Hasta aquí lo anecdótico. El mensaje es lo importante. Observaréis, mis queridos jóvenes lectores, que son los apóstoles los que solicitan del Señor que les aumente su Fe. Nosotros estamos acostumbrados a creer que la Fe es una cuestión de estudios, demostraciones, altercados y, en tiempos pasados, guerras santas. La Fe no puede caer en saco roto, es evidente, es un don que recibimos, si estamos preparados para ello, si no ponemos impedimentos y le damos facilidades con el estudio, que es como un lubricante, y la humildad interna, que resulta ser un imán para esta virtud. Lo primero que hay que saber es que la Fe supera a cualquier otro valor. Uno puede tener estudios y aficiones, ganar campeonatos y coleccionar los más extraños objetos. Con despachos empapelados de títulos, estanterías repletas de trofeos y la caja fuerte llena dinero, puede un tal sujeto, morirse de hastío y ser incapaz de solucionar el más simple conflicto de su corazón oteando nubes de Esperanza, compañera menor de nuestra virtud. Lo primero, pues, es desearla y apreciarla. Con ella somos capaces de realizar proezas. Pero es preciso estar dispuesto a arriesgarse, como se arriesga el que acepta deseoso de utilizarlo, un equipo de escalada o de buceo. A arriesgar el prestigio, a aceptar ser ninguneado por el medio ambiente, a querer y saber realizar grandes cosas, aunque de estas uno no pueda presumir ante los demás, sabiendo reconocerles el valor que tienen, aunque resulte oculto a tantos. La persona de Fe realiza grandes proezas, con frecuencia ignora que las hace, pero más tarde, al echar la vista atrás y distinguir lo logrado, constata que su vida bien ha valido la pena vivirla.

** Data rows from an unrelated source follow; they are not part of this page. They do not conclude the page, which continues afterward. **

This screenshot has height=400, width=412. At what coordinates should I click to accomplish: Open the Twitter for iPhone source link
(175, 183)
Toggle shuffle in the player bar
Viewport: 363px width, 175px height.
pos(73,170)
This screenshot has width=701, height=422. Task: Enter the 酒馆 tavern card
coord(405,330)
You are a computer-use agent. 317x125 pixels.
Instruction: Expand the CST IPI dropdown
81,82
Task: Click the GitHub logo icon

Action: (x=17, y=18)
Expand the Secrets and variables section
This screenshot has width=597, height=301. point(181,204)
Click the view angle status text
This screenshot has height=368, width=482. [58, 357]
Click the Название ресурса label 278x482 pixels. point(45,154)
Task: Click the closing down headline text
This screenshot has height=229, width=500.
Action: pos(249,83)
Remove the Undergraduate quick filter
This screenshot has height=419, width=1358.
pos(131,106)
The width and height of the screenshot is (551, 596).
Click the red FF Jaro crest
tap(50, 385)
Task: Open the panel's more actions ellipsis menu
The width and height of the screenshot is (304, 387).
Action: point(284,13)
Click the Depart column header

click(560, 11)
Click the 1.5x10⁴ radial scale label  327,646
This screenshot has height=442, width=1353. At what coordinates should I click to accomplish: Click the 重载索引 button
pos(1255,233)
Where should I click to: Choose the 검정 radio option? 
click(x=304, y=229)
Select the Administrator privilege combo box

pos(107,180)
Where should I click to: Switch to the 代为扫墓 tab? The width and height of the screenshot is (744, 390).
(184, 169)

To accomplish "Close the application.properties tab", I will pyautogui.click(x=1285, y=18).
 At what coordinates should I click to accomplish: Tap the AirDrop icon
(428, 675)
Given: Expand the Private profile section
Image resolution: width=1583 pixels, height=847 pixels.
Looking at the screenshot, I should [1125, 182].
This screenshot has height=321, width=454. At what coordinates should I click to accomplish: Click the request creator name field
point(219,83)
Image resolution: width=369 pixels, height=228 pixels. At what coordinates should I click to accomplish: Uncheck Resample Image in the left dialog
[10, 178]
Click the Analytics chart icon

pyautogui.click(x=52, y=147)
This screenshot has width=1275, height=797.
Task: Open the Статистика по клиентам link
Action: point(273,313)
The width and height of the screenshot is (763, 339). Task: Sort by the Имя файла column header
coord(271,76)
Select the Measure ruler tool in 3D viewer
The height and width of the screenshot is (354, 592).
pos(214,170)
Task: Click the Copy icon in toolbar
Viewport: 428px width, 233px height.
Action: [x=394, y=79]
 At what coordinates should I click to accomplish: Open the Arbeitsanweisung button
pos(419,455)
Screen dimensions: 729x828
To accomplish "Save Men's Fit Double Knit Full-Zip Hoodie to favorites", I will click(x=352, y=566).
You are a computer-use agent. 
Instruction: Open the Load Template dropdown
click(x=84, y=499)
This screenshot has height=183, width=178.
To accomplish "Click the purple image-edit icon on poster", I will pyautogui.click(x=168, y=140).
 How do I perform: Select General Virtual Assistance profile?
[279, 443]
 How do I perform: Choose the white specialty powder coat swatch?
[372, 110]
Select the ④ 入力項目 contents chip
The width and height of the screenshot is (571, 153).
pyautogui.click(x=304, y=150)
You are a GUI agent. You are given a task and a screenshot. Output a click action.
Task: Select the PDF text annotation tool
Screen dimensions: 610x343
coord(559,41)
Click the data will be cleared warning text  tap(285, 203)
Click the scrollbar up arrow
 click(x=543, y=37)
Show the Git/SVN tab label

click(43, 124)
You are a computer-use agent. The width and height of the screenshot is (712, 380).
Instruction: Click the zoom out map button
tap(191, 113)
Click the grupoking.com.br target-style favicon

El embrión de la Fe se sitúa en el cerebro, la aceptación es cosa del entendimiento. El goce de poseerla, lo detecta el corazón, pero son los brazos y las piernas los que deben responder y expresarse en consecuencia. Fe es Fidelidad. Habréis oído que dicen algunos: es necesario creer en algo, yo no sé si hay que llamarle Dios u otra cosa. Un tal planteamiento es muy pobre. Nuestra fe no es en cosas, sino en una Persona que resulta poder ser nuestra amiga. Fe es comprometerse y ser honesto consigo mismo y con el entorno. Y una vez aceptada la vida con sus avatares, con sus dificultades y con sus espléndidos descubrimientos, hay que ser lo suficientemente humilde para proclamar esta experiencia a los demás y vivir convencido de que uno, al responder al Señor con fidelidad, no ha hecho más que cumplir con su deber de hombre creyente y nunca pensar que el Maestro debe estarnos agradecido, o creernos con el derecho a reclamar recompensas. La Fe cristiana es docilidad, nunca aceptación fatalista del porvenir. El que diga: creo en Dios y lo que deba pasar, pasará, no puedo hacer nada para impedirlo. El que así se expresa, sin duda tiene fe, pero no es fe cristiana y me atrevería a decir que la postura es acomodaticia, por masoquista que pueda parecer.